==== Extract

This was a clinical trial of tumeric to treat patients with symptoms of peptic ulcer. Peptic ulcers in humans occur in the stomach and the duodenum (small intestine attached to the stomach). Forty-five patients, 24 males and 21 females, aged between 16-60 years were included. Twenty-five patients, 18 males and 7 females, were endoscoped; their ulcers located in the duodenal bulb (DB) and gastric (stomach) angulus (GA). The ulcers ranged from 0.5 to 1.5 centimeters in width. Capsules filled with turmeric (300 milligrams each) were given by mouth. They gave 2 capsules five times daily, one half to an hour before the three meals, at 4 pm and at bedtime. After 4 weeks of treatment ulcers were absent in 48% or 12 cases (DB 9 and GA 3). After 8 weeks eighteen cases (DB 13 and GA 5) had no ulcers. Nineteen cases (76%) (DB 14 and GA 5) did not have ulcers after 12 weeks of treatment. The rest, 20 cases, were not found to have ulcers even before treatment. Some were not endoscoped. These 20 seemed to have erosions, gastritis and dyspepsia. They were treated with turmeric capsules for 4 weeks. Their abdominal pain and discomfort satisfactorily lessened in the first and second week. After treatment they could take normal foods instead of soft meals. Blood studies of all patients, before and after treatment, showed no significant changes in the blood cells, nor in the chemicals and enzymes used to measure liver and kidney health.

========

## Task brief
Print the turmeric trial text in full, word for word. The lines after this point are separate material and have no connection to the turmeric trial text.

==== Extracted information

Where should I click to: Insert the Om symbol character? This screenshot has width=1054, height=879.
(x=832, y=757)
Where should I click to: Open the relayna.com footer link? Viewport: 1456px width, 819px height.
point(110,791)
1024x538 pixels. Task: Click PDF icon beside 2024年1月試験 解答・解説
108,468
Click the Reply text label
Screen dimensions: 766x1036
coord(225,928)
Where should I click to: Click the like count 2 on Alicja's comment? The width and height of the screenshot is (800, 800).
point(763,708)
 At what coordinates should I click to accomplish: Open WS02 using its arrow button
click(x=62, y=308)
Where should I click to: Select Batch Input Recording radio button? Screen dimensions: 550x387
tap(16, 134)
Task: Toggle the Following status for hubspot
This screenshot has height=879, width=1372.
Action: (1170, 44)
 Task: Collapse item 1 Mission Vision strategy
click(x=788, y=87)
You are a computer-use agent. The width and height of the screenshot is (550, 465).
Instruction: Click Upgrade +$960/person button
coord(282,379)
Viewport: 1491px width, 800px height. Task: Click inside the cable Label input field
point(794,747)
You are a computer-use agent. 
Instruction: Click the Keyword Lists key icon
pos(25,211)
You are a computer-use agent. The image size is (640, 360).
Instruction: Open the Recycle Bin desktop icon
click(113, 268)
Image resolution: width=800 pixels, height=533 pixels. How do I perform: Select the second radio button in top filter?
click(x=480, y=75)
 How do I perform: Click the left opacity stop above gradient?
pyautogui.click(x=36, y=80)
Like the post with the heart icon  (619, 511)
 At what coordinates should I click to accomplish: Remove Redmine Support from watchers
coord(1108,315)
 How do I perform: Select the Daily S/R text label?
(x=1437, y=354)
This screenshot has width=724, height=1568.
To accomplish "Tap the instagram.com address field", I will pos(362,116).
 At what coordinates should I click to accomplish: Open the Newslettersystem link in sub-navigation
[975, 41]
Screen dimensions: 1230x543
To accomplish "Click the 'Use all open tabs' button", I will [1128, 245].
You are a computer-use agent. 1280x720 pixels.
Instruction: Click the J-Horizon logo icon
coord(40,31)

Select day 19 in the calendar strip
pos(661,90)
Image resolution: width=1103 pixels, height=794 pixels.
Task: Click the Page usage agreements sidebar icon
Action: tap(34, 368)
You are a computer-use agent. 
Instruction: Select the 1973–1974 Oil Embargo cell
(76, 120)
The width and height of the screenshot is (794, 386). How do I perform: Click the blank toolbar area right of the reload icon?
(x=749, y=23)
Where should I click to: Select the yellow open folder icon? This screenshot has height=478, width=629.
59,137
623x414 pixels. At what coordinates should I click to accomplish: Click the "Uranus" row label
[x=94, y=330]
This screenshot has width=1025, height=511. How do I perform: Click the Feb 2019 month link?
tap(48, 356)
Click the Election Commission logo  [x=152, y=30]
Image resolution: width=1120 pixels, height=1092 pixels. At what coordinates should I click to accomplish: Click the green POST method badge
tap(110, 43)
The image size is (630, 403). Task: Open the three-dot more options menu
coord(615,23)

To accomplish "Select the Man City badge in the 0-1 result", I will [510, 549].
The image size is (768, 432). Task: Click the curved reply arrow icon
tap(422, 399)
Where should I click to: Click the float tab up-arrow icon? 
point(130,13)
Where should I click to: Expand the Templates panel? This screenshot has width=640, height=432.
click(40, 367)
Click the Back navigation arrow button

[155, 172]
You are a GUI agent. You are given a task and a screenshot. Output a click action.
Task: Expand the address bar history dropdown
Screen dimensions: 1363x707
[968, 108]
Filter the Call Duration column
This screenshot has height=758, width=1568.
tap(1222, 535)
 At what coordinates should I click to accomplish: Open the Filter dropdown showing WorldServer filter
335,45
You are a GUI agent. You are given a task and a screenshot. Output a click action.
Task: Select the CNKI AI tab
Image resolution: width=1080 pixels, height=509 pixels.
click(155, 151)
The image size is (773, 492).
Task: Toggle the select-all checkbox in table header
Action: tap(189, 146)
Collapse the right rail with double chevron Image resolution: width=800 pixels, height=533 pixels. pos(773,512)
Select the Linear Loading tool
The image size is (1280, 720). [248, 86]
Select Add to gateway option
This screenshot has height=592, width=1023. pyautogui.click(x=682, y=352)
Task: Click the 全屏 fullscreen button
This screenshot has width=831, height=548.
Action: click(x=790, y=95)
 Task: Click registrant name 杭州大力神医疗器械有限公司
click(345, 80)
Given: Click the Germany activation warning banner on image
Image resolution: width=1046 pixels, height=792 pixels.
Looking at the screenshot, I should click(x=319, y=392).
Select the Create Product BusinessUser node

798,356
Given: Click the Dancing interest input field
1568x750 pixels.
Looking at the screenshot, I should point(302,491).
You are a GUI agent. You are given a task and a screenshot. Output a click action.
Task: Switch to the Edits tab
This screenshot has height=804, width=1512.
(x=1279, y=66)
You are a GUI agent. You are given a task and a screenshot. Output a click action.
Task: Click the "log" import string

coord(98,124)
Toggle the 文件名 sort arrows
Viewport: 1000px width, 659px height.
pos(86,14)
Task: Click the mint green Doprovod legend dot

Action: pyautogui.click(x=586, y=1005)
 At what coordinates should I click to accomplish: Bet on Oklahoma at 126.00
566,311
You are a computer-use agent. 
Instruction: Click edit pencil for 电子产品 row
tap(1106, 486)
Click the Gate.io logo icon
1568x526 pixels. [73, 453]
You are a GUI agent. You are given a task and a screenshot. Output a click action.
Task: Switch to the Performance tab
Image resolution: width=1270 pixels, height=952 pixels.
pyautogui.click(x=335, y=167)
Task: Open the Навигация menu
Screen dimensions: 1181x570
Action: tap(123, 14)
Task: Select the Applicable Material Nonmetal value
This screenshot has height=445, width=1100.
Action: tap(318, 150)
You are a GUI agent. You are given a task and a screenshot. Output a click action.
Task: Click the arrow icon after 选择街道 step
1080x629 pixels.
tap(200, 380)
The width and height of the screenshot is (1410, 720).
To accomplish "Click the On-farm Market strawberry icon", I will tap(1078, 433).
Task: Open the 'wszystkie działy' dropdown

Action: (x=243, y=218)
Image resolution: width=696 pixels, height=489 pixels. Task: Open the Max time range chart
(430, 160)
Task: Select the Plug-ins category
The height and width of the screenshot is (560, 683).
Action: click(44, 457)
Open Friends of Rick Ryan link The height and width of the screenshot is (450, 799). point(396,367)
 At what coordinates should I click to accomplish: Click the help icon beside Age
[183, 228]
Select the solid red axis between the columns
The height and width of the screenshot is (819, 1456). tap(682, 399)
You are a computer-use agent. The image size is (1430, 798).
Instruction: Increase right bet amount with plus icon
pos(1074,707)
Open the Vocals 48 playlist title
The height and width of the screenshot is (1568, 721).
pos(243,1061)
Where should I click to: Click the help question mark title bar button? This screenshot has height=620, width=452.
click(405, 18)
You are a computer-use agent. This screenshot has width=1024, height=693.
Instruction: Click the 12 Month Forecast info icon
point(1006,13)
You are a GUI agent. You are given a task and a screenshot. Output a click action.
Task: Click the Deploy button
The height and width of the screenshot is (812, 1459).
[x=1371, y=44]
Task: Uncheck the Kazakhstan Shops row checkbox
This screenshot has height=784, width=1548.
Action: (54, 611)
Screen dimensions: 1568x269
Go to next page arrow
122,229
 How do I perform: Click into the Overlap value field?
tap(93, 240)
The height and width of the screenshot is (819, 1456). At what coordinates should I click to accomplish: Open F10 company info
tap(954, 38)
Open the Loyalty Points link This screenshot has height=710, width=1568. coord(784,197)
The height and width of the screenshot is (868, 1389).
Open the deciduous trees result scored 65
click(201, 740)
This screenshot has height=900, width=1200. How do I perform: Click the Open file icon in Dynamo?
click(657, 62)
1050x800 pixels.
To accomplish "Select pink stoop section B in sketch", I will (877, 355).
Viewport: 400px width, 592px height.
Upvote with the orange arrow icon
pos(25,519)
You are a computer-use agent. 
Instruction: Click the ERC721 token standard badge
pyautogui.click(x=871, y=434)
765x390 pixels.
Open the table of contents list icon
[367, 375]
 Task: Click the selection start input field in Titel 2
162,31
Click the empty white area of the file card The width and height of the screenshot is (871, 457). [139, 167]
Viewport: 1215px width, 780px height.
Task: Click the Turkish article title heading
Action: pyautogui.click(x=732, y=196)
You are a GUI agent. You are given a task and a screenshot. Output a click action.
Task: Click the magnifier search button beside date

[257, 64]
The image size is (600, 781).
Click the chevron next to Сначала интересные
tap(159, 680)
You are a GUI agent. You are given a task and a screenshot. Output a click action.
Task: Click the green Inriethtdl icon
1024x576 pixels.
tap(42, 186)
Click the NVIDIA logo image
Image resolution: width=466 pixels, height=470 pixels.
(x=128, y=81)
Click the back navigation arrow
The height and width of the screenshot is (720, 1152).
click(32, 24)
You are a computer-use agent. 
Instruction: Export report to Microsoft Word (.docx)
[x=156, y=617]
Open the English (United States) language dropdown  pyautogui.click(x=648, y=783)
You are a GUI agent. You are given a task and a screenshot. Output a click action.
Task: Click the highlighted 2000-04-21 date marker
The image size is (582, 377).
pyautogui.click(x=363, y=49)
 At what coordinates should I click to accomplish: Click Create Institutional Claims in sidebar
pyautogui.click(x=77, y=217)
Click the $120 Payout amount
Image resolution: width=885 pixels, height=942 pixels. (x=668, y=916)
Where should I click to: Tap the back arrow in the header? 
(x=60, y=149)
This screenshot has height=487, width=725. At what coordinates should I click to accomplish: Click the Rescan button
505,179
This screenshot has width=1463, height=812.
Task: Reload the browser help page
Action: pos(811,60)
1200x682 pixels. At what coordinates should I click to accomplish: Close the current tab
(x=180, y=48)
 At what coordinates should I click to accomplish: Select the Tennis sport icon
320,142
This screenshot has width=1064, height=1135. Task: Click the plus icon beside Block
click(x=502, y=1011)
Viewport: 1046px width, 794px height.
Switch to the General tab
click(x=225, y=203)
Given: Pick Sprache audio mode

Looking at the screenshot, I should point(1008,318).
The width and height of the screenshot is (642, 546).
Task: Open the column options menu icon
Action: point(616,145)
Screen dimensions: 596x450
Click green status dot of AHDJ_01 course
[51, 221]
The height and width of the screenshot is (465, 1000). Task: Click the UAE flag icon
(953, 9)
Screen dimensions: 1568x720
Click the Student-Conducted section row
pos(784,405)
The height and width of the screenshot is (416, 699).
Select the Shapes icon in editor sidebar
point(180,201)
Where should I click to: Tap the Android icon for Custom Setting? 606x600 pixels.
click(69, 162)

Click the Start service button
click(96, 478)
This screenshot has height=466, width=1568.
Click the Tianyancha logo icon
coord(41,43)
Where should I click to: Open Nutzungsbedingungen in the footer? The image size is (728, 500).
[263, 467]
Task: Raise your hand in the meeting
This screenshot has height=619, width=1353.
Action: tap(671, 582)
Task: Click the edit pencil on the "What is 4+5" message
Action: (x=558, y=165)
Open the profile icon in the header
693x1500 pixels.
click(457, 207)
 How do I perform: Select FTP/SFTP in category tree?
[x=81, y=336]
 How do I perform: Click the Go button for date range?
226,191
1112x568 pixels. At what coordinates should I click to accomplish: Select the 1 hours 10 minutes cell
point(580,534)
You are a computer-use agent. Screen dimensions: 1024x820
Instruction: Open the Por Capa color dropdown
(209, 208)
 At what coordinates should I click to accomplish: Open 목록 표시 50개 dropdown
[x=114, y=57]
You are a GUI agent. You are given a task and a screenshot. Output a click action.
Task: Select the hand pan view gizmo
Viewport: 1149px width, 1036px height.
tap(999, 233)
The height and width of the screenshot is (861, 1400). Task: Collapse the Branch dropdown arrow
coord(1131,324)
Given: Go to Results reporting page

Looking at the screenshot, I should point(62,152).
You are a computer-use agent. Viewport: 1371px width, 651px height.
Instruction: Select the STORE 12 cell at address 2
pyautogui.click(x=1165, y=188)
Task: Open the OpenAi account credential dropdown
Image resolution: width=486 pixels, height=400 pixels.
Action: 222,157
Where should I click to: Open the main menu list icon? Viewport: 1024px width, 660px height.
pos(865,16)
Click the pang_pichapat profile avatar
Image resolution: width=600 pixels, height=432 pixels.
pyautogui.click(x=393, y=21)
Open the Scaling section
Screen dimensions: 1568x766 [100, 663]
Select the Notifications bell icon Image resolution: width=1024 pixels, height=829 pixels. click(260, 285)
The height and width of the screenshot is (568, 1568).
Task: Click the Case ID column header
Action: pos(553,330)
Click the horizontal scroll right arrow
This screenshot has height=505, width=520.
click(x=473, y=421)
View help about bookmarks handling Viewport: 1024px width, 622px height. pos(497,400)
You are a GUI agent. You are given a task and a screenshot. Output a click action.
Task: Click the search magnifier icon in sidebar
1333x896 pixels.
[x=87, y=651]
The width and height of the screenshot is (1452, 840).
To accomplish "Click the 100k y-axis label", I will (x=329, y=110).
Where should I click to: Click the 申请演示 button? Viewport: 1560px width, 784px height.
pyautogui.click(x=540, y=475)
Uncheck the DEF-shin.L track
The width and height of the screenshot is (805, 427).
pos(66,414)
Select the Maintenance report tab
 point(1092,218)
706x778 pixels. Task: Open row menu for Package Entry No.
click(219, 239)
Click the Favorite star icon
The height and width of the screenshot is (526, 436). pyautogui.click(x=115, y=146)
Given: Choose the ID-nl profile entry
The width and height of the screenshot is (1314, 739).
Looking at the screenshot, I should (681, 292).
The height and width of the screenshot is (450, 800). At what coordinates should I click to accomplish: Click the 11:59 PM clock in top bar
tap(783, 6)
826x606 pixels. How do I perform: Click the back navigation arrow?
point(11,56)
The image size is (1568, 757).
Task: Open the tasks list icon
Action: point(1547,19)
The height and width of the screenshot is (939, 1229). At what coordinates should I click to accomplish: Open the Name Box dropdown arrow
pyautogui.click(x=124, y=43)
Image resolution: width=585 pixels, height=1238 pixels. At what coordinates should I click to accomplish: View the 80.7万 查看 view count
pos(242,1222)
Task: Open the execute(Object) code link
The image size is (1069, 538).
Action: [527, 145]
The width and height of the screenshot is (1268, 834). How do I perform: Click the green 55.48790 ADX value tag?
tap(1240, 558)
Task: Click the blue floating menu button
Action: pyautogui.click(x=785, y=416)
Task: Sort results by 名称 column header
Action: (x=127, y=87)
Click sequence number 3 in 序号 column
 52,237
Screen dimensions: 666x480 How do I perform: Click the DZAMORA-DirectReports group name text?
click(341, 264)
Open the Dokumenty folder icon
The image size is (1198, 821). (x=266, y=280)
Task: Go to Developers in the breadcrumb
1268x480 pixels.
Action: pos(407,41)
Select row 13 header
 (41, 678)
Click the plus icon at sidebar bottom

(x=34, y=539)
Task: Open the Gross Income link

========

## Answer area
This was a clinical trial of tumeric to treat patients with symptoms of peptic ulcer. Peptic ulcers in humans occur in the stomach and the duodenum (small intestine attached to the stomach). Forty-five patients, 24 males and 21 females, aged between 16-60 years were included. Twenty-five patients, 18 males and 7 females, were endoscoped; their ulcers located in the duodenal bulb (DB) and gastric (stomach) angulus (GA). The ulcers ranged from 0.5 to 1.5 centimeters in width. Capsules filled with turmeric (300 milligrams each) were given by mouth. They gave 2 capsules five times daily, one half to an hour before the three meals, at 4 pm and at bedtime. After 4 weeks of treatment ulcers were absent in 48% or 12 cases (DB 9 and GA 3). After 8 weeks eighteen cases (DB 13 and GA 5) had no ulcers. Nineteen cases (76%) (DB 14 and GA 5) did not have ulcers after 12 weeks of treatment. The rest, 20 cases, were not found to have ulcers even before treatment. Some were not endoscoped. These 20 seemed to have erosions, gastritis and dyspepsia. They were treated with turmeric capsules for 4 weeks. Their abdominal pain and discomfort satisfactorily lessened in the first and second week. After treatment they could take normal foods instead of soft meals. Blood studies of all patients, before and after treatment, showed no significant changes in the blood cells, nor in the chemicals and enzymes used to measure liver and kidney health.